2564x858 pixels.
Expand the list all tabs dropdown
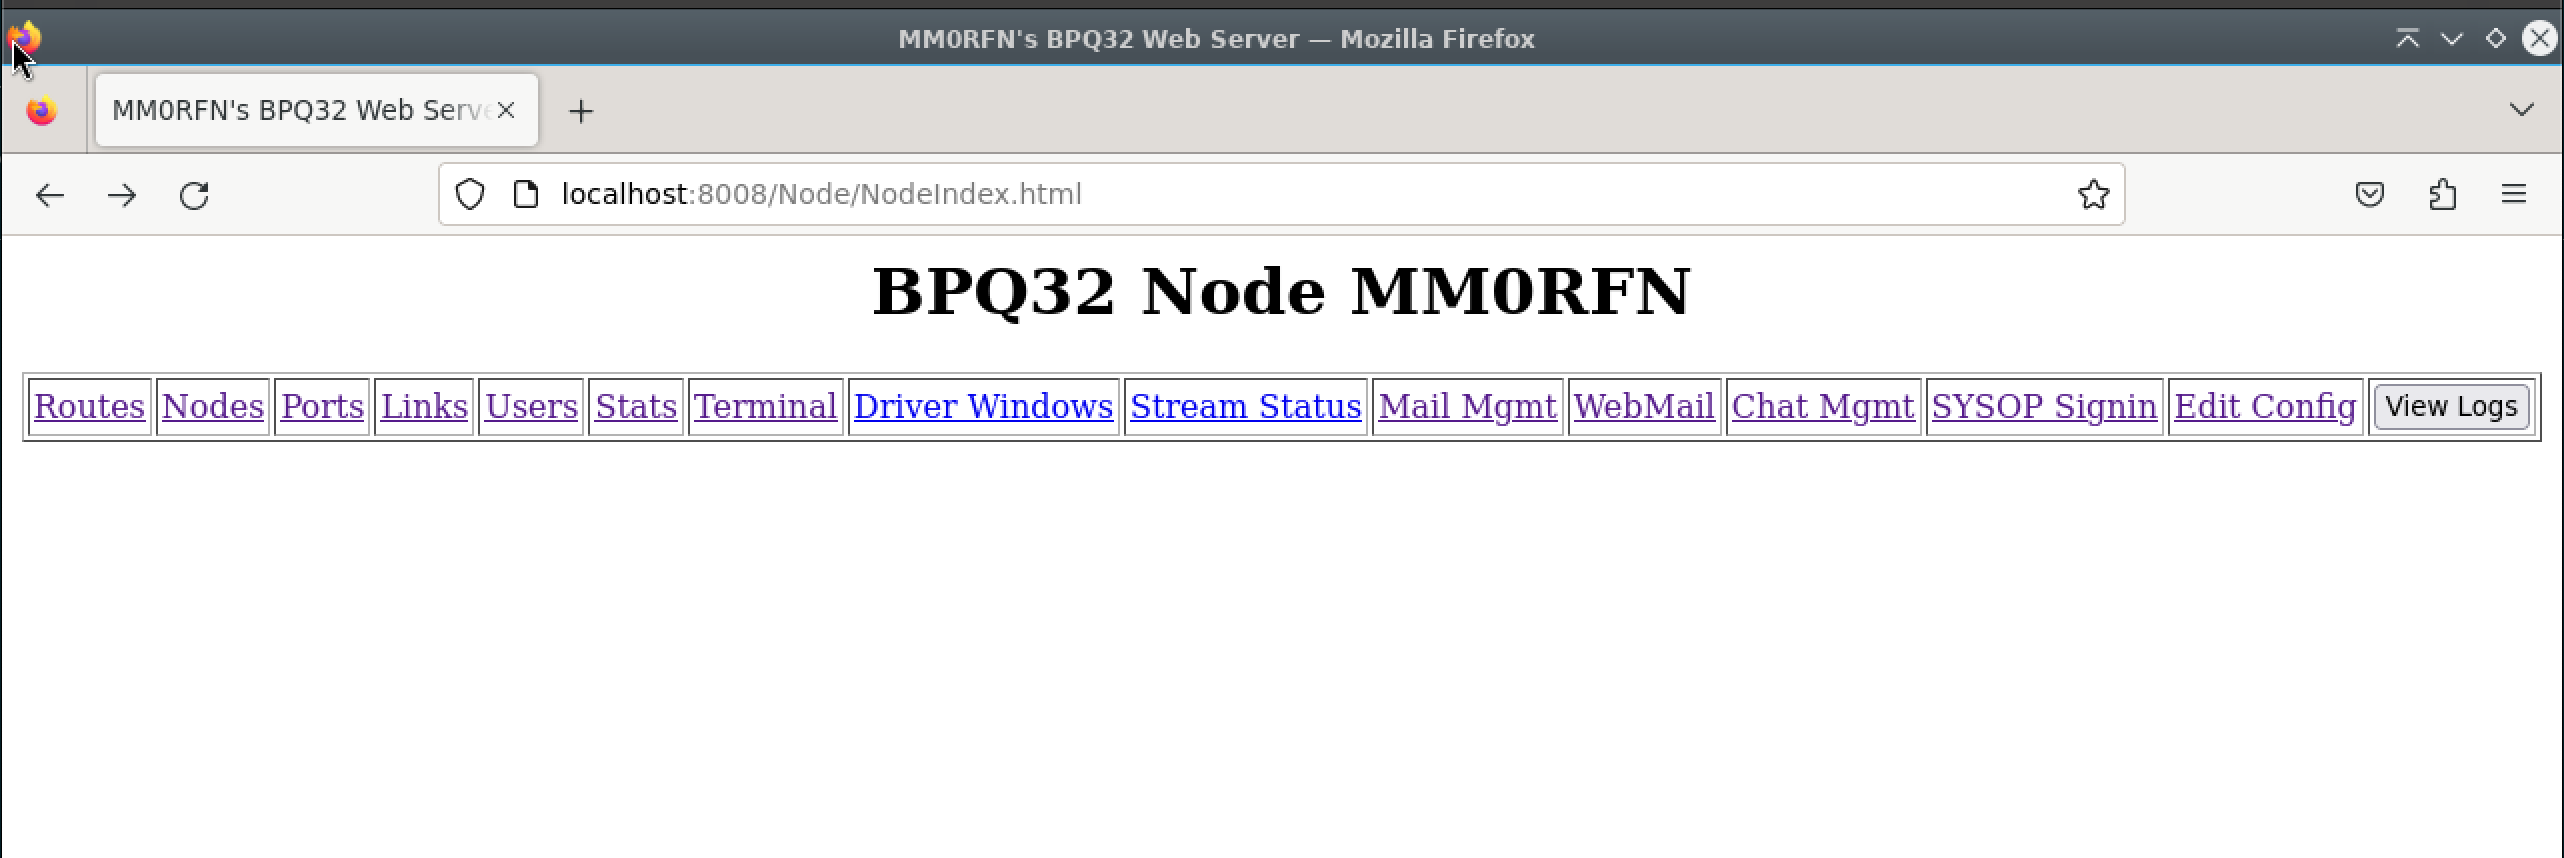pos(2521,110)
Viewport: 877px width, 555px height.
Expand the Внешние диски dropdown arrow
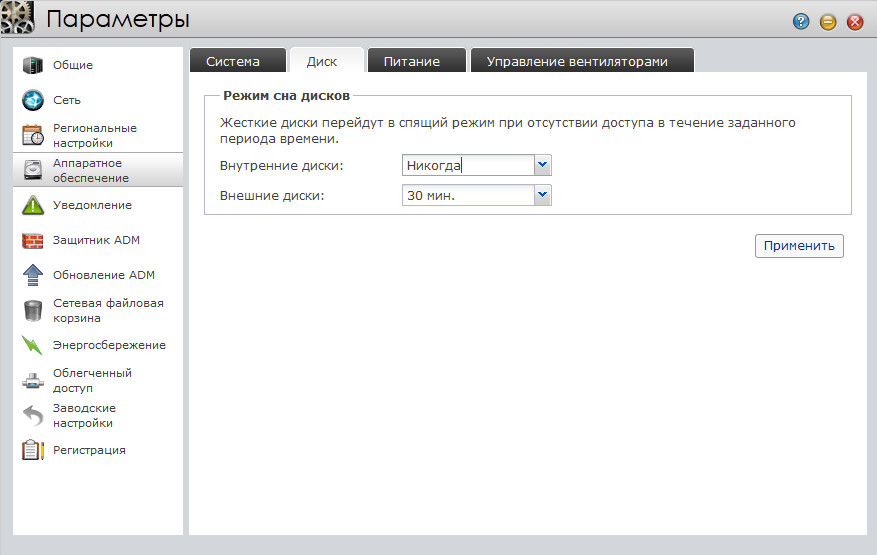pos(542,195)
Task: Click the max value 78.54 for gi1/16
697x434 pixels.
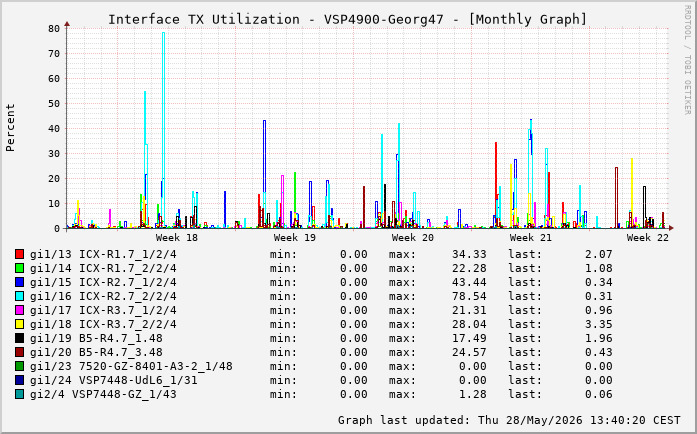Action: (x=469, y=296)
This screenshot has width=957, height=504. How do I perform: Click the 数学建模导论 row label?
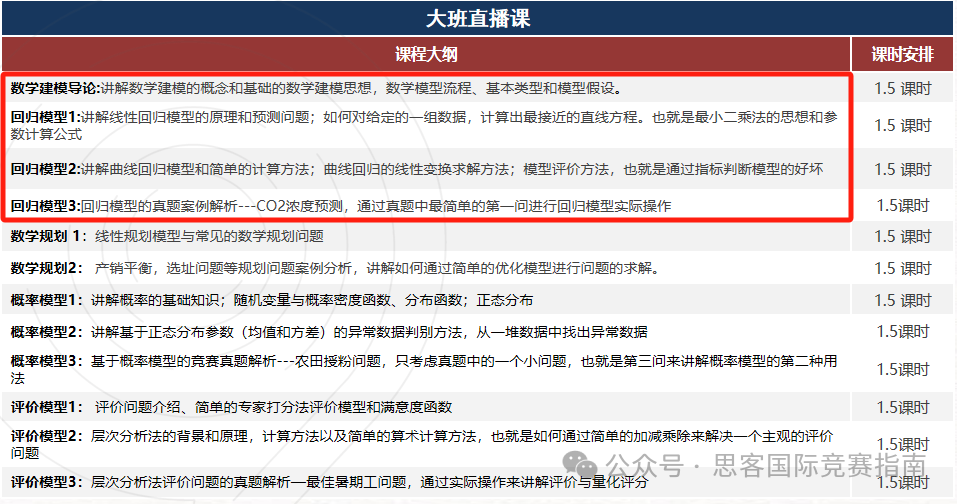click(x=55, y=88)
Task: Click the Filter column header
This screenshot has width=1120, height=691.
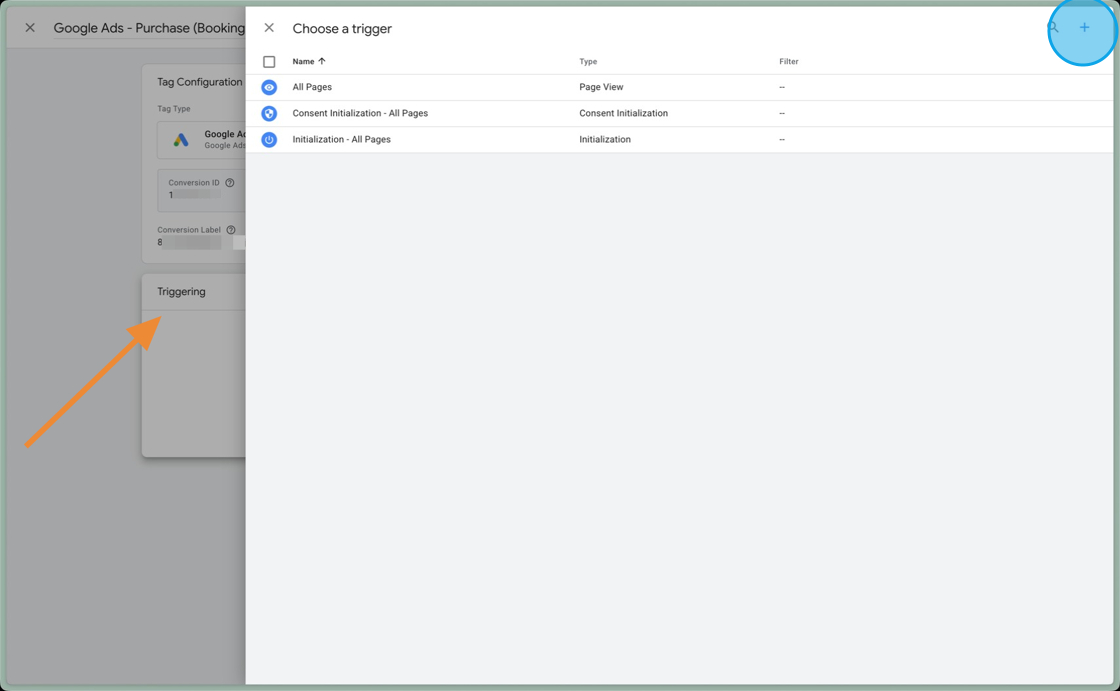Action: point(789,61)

════════════════════

**Assignment**
Return the listing above in full and without alteration, excluding its pictures.

**Finished exercise**
2564x858 pixels.
Expand the list all tabs dropdown
pos(2521,110)
Viewport: 877px width, 555px height.
Expand the Внешние диски dropdown arrow
pos(542,195)
Task: Click the max value 78.54 for gi1/16
697x434 pixels.
Action: (x=469, y=296)
This screenshot has width=957, height=504. How do I perform: Click the 数学建模导论 row label?
click(x=55, y=88)
Task: Click the Filter column header
This screenshot has width=1120, height=691.
Action: point(789,61)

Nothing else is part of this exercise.